### DOCUMENT TEXT ###

With regard to the first proposition, the government argues that the act’s deemed consent provisions satisfy the Fifth Amendment’s due process standards because they do not offend traditional limitations imposed on state courts’ exercise of personal jurisdiction under the 14th Amendment. The Court has held that the Due Process Clause of the 14th Amendment limits state courts’ ability to exercise personal jurisdiction over out-of-state defendants. But the Court has yet to resolve whether the Due Process Clause of the Fifth Amendment imposes the same restrictions on federal courts. Consequently, the government maintains that the Court need not reach the question here because the jurisdictional provisions in the PSJVTA satisfy the due process standards that constrain the state courts.
In support of its argument, the government advances a constructive consent theory. It underscores that the act applies only to respondents and “unambiguously informs” them of the conduct that constitutes consent to limited personal jurisdiction in federal courts for ATA claims—just as a state must provide notice that it will treat specified conduct as consent to personal jurisdiction. Emphasizing the flexibility of the Court’s due process jurisprudence, the government argues that a variety of actions can amount to constructive consent. Here, the act gave respondents notice of the jurisdiction-triggering conduct, and therefore their voluntary actions—which they do not dispute their engagement in—constitute constructive consent. Accordingly, the government concludes that the act satisfies “traditional notions of fair play and substantial justice” contemplated by the 14th Amendment, assuming that it applies to the statute.
Turning to the second proposition, the government argues in the alternative that the act is subject only to the Fifth Amendment, which imposes “lesser constraints on federal courts’ ability to exercise personal jurisdiction than the 14th Amendment does vis-à-vis the States.” Specifically, the government contends that Congress enjoys wide latitude to regulate the exercise of federal judicial power. Where the states’ sovereignty is territorially confined, “federal sovereignty extends nationwide and encompasses unique, constitutionally enshrined powers over such areas as commerce and foreign affairs.” A government constitutionally authorized to regulate outside its borders necessarily demands a framework that regards the scope of federal authority as broader than that of any state. Consequently, when Congress subjects foreign entities to personal jurisdiction, concerns arise distinct from the interstate federalism issues reflected in the Court’s 14th Amendment personal-jurisdiction jurisprudence. According to the government, that material difference, and the act’s advancement of U.S. foreign-policy and national-security interests, require a more flexible approach.

### DATA SHOWN ###

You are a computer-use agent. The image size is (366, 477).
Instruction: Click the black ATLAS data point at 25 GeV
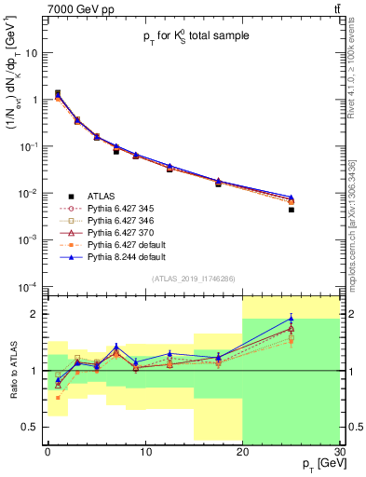coord(291,210)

###

* [STATED TASK 1]:
Answer these questions from the passage on personal jurisdiction:
(a) What theory does the government advance in support of its first argument?
(b) What has the Court held about the Due Process Clause of the 14th Amendment?
(c) Over which areas does federal sovereignty encompass unique, constitutionally enshrined powers?
* [STATED TASK 2]:
Write the next paragraph of the passage on personal jurisdiction, picking up after its final sentence.
The data above come from a different source than the passage on personal jurisdiction.

* [OUTPUT 1]:
(a) A constructive consent theory.
(b) It limits state courts' ability to exercise personal jurisdiction over out-of-state defendants.
(c) Commerce and foreign affairs.

* [OUTPUT 2]:
The victims’ families echo the government’s arguments but additionally assert that the Fifth Amendment as originally understood did not impose territorial restrictions on congressional authority over federal personal jurisdiction. The private plaintiffs look to founding-era history to support the notion that “[j]udicial power commensurate with extraterritorial legislative power was a deliberate feature of the constitutional plan.” In other words, if the Constitution failed to provide the judiciary the power to adjudicate cases arising from extraterritorial conduct, then Congress would be hamstrung in the exercise of its own power to legislate that conduct. Without parity, the legislature’s power to “define and punish Piracies and Felonies committed on the high Seas, and Offences against the Law of Nations,” for example, would be superfluous. They also point to precedent confirming that the Article III judicial power extends to cases involving extraterritorial conduct, primarily relying on the 19th century case Picquet v. Swan and its progeny. Penned by Justice Joseph Story, Picquet affirmed Congress’s constitutional authority to authorize federal courts to hear cases involving extraterritorial conduct.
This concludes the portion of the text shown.